* [DATASET RECORDS]:
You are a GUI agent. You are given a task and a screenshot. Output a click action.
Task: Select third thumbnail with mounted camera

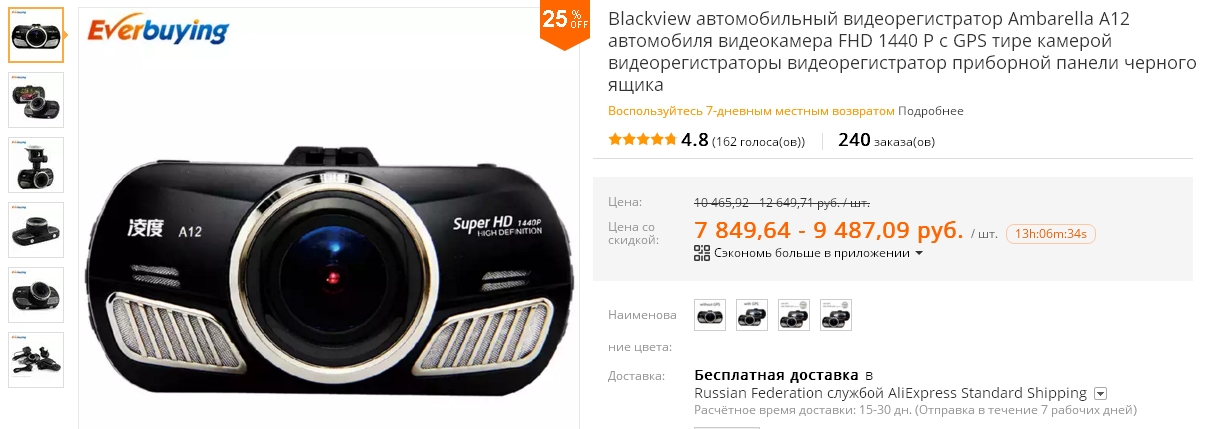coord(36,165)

---

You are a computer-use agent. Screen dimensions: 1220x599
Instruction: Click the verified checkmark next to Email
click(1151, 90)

* [WHAT TO WORK ON]:
In the records shown above, how many lines include the word "agent"? Answer with the number only.

* [EXPECTED ANSWER]:
2